(Dataset begins)

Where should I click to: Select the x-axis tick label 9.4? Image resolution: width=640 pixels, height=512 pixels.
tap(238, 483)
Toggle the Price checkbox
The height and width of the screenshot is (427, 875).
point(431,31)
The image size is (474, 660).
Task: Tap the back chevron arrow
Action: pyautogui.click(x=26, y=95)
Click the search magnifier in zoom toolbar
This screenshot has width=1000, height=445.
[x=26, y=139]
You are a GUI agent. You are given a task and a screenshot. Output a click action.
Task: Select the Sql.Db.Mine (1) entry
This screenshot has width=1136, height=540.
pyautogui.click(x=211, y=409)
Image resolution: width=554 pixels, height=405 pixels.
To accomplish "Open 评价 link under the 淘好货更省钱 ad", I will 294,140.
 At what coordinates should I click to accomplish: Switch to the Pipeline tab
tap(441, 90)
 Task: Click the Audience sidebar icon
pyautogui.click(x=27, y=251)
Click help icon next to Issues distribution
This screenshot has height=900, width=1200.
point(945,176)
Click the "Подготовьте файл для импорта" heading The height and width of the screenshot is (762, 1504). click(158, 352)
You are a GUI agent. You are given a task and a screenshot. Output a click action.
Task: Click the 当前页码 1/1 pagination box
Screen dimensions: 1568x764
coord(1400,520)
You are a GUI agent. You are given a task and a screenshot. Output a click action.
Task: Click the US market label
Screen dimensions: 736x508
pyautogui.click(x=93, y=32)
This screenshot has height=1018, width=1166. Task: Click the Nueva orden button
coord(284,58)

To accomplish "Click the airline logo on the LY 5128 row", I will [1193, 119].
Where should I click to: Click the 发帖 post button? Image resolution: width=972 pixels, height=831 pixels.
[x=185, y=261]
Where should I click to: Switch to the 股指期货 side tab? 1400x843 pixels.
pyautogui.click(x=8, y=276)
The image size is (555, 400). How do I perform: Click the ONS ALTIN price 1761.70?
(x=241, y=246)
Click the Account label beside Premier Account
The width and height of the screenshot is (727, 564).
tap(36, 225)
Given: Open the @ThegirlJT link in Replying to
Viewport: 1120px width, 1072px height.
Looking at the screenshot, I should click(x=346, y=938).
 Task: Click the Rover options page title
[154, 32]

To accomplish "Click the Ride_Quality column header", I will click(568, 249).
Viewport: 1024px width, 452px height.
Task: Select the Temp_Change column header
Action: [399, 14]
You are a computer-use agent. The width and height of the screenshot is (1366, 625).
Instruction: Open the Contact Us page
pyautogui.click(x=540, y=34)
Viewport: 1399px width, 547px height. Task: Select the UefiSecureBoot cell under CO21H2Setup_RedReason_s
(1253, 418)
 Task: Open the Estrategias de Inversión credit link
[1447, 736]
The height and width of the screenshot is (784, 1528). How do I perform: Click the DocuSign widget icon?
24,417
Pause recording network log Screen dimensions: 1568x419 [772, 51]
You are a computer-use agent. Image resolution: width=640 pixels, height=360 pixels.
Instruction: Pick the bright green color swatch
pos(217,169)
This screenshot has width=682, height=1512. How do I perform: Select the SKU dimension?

(Dataset ends)

__Instructions for the task__: Your answer should consist of the lines from the line with "Where should I click to: Click" through the last line of the data, set down exactly, both included.

__Problem solution__:
Where should I click to: Click the 发帖 post button? Image resolution: width=972 pixels, height=831 pixels.
[x=185, y=261]
Where should I click to: Switch to the 股指期货 side tab? 1400x843 pixels.
pyautogui.click(x=8, y=276)
The image size is (555, 400). How do I perform: Click the ONS ALTIN price 1761.70?
(x=241, y=246)
Click the Account label beside Premier Account
The width and height of the screenshot is (727, 564).
tap(36, 225)
Given: Open the @ThegirlJT link in Replying to
Viewport: 1120px width, 1072px height.
Looking at the screenshot, I should click(x=346, y=938).
 Task: Click the Rover options page title
[154, 32]

To accomplish "Click the Ride_Quality column header", I will click(568, 249).
Viewport: 1024px width, 452px height.
Task: Select the Temp_Change column header
Action: [399, 14]
You are a computer-use agent. The width and height of the screenshot is (1366, 625).
Instruction: Open the Contact Us page
pyautogui.click(x=540, y=34)
Viewport: 1399px width, 547px height. Task: Select the UefiSecureBoot cell under CO21H2Setup_RedReason_s
(1253, 418)
 Task: Open the Estrategias de Inversión credit link
[1447, 736]
The height and width of the screenshot is (784, 1528). How do I perform: Click the DocuSign widget icon?
24,417
Pause recording network log Screen dimensions: 1568x419 [772, 51]
You are a computer-use agent. Image resolution: width=640 pixels, height=360 pixels.
Instruction: Pick the bright green color swatch
pos(217,169)
This screenshot has width=682, height=1512. How do I perform: Select the SKU dimension?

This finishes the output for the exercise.